Let’s kick off with turbo trainers. Because your bike is fixed to them, they’re easy to balance on and fairly easy to set up once you’ve had a bit of practice. They also have some great integrations with apps like Zwift and TrainerRoad. These are all road biking apps and sadly there’s nothing for MTBers yet – but if you search on YouTube there are trail videos you can pedal to. A turbo will set you back between £150 to around £450.


"Rollers are my favourite though"

Rollers are my favourite though. And they’re the cheapest option of all. You’d think that they were a disaster that was about to happen, wouldn’t you? As we know from our childhood, trying to keep your balance on a bicycle whilst also pedalling takes a lot of hard concentration and determined effort. Doing all that whilst trying to stay on top of a set of spinning tubes sounds nigh on impossible. And, of course, it is. But really that’s the whole point of it.

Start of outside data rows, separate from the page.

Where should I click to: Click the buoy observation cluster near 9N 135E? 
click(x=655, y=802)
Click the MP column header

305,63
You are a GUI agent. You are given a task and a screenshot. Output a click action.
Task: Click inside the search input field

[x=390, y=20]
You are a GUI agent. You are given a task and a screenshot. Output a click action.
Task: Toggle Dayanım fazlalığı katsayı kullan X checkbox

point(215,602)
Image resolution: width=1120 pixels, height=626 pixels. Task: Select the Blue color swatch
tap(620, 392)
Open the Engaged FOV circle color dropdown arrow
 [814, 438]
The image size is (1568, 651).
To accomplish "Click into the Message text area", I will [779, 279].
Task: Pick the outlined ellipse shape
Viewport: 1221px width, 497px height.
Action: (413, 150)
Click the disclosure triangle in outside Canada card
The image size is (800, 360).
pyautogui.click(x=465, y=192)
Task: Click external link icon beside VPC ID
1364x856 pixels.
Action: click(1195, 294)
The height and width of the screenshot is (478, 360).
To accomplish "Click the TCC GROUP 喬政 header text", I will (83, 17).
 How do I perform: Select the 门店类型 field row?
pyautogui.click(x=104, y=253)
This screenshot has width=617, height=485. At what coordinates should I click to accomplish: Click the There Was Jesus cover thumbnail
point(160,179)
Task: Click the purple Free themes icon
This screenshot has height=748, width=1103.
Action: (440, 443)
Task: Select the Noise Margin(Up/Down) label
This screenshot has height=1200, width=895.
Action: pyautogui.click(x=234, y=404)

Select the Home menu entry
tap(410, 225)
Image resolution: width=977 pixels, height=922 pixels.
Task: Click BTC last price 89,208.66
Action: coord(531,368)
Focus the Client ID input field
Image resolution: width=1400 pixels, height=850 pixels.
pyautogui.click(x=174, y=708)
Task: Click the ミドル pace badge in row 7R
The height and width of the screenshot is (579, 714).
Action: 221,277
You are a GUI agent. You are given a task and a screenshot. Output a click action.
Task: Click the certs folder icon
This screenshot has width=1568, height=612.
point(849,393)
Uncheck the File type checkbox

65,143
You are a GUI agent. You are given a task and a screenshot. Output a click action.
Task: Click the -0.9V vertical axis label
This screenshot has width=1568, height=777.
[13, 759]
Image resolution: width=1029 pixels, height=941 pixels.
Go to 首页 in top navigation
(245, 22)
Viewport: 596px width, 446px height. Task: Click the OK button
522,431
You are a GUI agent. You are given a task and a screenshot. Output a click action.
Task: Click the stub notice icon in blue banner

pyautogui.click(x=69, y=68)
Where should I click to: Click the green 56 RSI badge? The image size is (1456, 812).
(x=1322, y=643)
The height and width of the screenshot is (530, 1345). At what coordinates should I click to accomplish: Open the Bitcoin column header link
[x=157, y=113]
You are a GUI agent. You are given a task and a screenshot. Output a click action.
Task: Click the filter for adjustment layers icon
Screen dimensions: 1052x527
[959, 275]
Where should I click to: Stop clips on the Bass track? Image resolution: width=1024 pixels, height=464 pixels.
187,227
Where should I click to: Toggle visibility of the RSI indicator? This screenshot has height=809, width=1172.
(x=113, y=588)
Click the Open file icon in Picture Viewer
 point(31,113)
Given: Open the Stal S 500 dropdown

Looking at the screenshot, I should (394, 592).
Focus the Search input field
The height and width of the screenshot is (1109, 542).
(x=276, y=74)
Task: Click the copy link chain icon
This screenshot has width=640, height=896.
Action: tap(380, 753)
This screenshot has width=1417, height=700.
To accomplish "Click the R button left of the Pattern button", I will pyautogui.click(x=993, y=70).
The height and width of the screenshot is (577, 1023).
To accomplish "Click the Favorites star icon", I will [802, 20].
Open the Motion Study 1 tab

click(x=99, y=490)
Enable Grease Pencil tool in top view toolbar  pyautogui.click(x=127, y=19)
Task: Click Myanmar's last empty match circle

Turbos give your legs a good workout. Do it properly and you’ll only be able to stagger off and collapse onto the sofa. But they don’t work many of your other muscles. In contrast, rollers give your body a full workout. That’s because, in trying to balance, you’ll need to constantly adjust your body position and keep your abs and lower back muscles tight. Six-pack, here we come!


It does take a bit of practice to use rollers, but you can make it easier to begin with by setting up your roller and bike inside a sturdy doorway. This gives you something to lean up against / gently bounce off. It won’t take long before you’ve got your balance point sorted though.


Because they’re a simple piece of equipment, rollers are also amongst the cheapest to buy. You can get a decent quality one for £100-£200.


Summing up indoor cycling.


I get it, being on your mtb outdoors is a whole (Big Wide) world away from indoor cycling.


If you don’t have any other options though than to cycle indoors, then I think it’s worth taking a closer look at it. It’s great for short bursts of activity that can really keep your fitness levels up. So, when you get out onto the trails again, you can really hit them running. Or, y’know, biking.